───── DATA FOR ANALYSIS

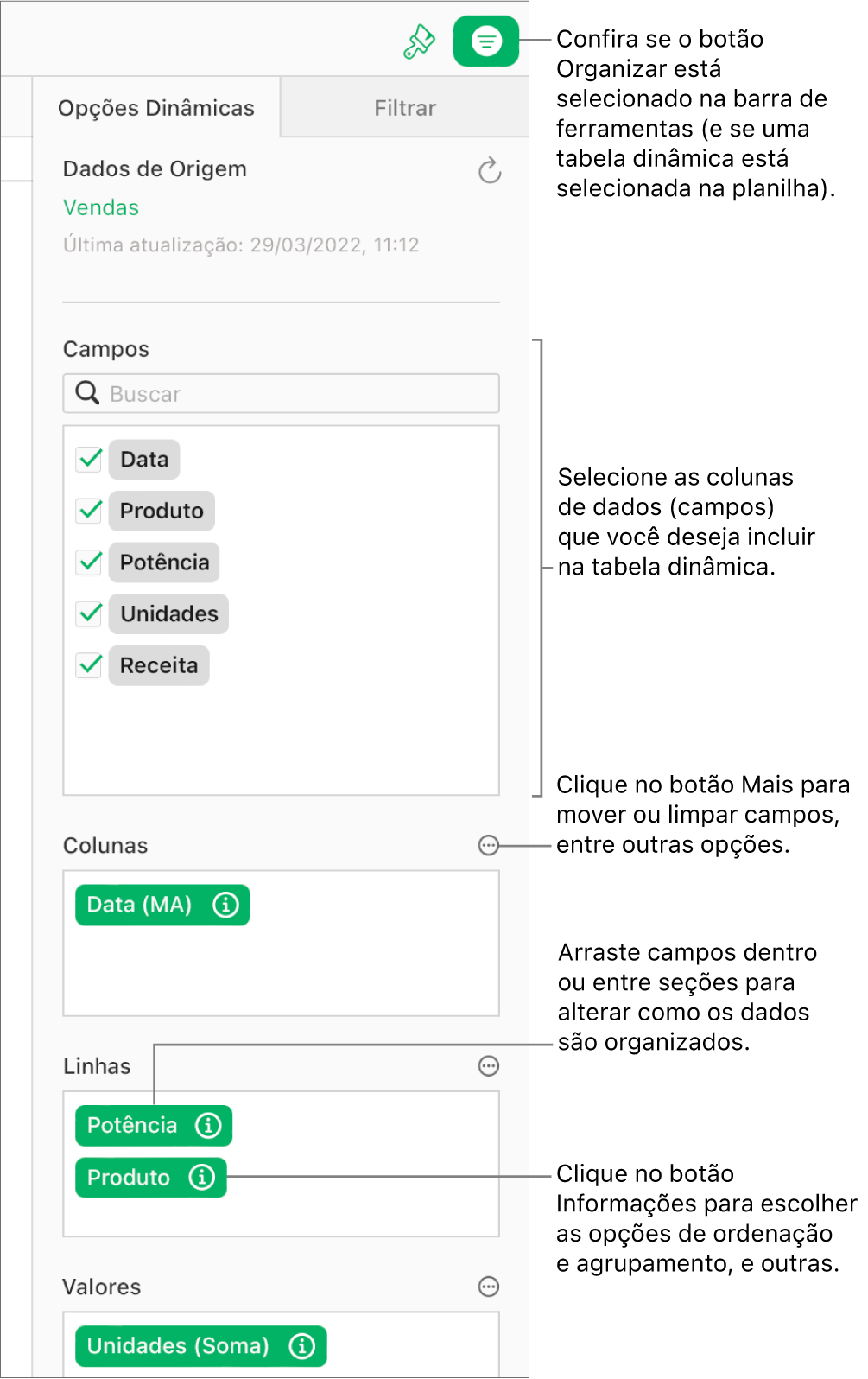Open the Valores options menu
Screen dimensions: 868x1379
point(488,1287)
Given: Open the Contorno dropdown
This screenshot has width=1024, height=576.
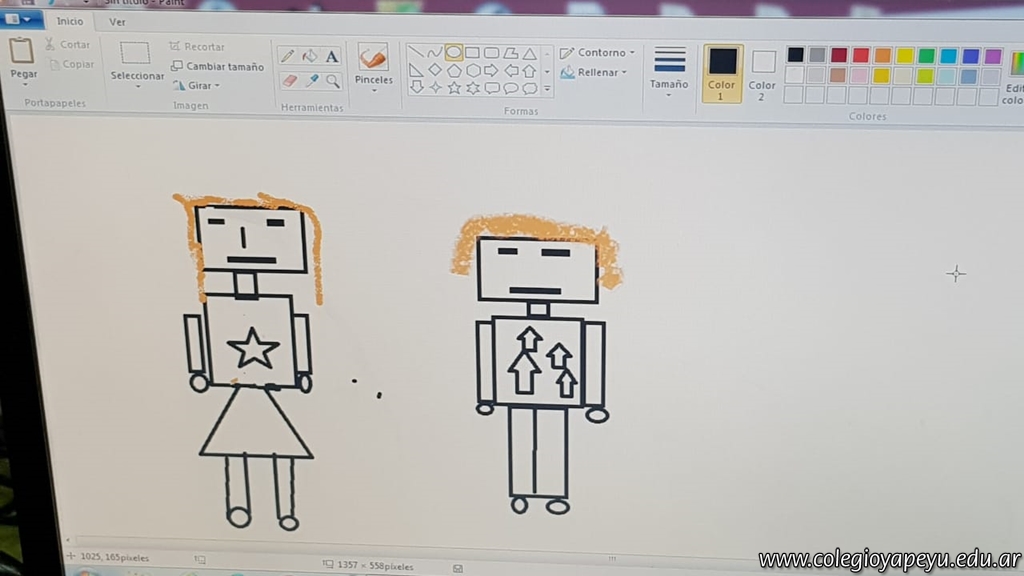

──────────

Retype exactly, and only, the lines from the one containing "Given: Open the Contorno dropdown" through the end of the material, leaving aside every picture.

- RESPONSE
Given: Open the Contorno dropdown
This screenshot has width=1024, height=576.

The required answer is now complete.